# ЗАДАНИЕ
Как будет звучать фрагмент о Распутине от места со словами «С невинным видом» до слов «садиться так близко.» включительно, если заменить «малышка» на «девочка»?

# ИСХОДНЫЙ ОТРЫВОК
^^^^

Понимая, что вечер заканчивается, Распутин становился все более предприимчивым. Он хотел, чтобы я как можно скорее навестила его. Требовал твердого обещания.

 

С невинным видом он придвинулся ко мне. Я вдруг почувствовала, как он кладет руку мне на бедро, и возмущенно отодвинулась.

 

— Ты меня боишься, малышка? – спросил он сладким голосом.

 

— Вовсе нет, — отвечала я деланно спокойным тоном. – Видите же, как внимательно я вас слушаю! Нет никакой причины садиться так близко.

 

Несмотря на этот отпор, Распутин смелел все более. Он требовал моего визита. Я же сначала подумала: «Нет и нет». Но потом вспомнила, что многие знакомые завидовали привилегии встречи со «знаменитым мужиком», и отвечала, чтобы он не ожидал моего визита, но что сам он будет желанным гостем в нашем доме.

^^^^

# ДАННЫЕ
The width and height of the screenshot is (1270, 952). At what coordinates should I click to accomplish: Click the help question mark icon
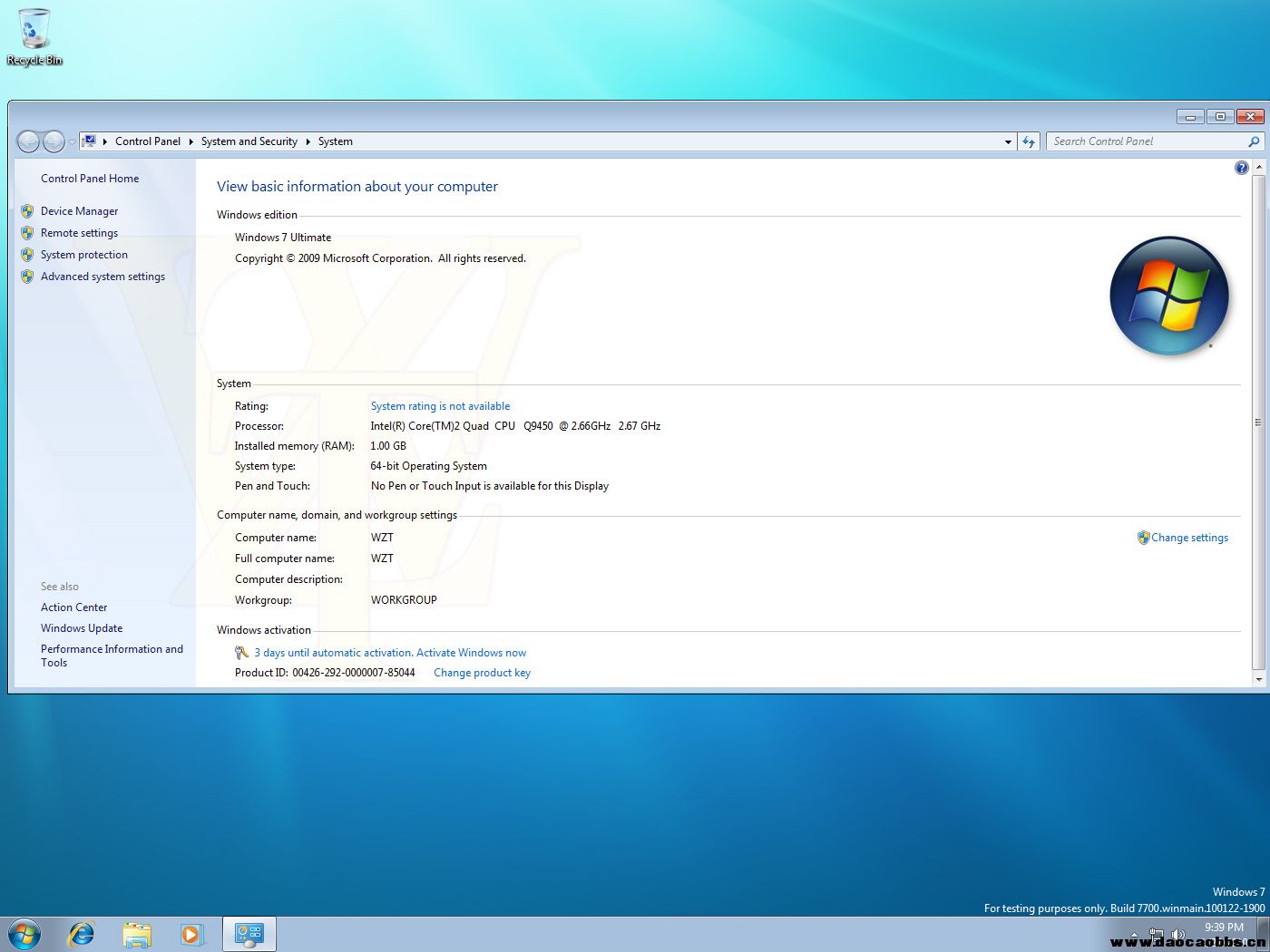[x=1241, y=168]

^^^^

# ПОЛЕ ОТВЕТА
С невинным видом он придвинулся ко мне. Я вдруг почувствовала, как он кладет руку мне на бедро, и возмущенно отодвинулась.

 

— Ты меня боишься, девочка? – спросил он сладким голосом.

 

— Вовсе нет, — отвечала я деланно спокойным тоном. – Видите же, как внимательно я вас слушаю! Нет никакой причины садиться так близко.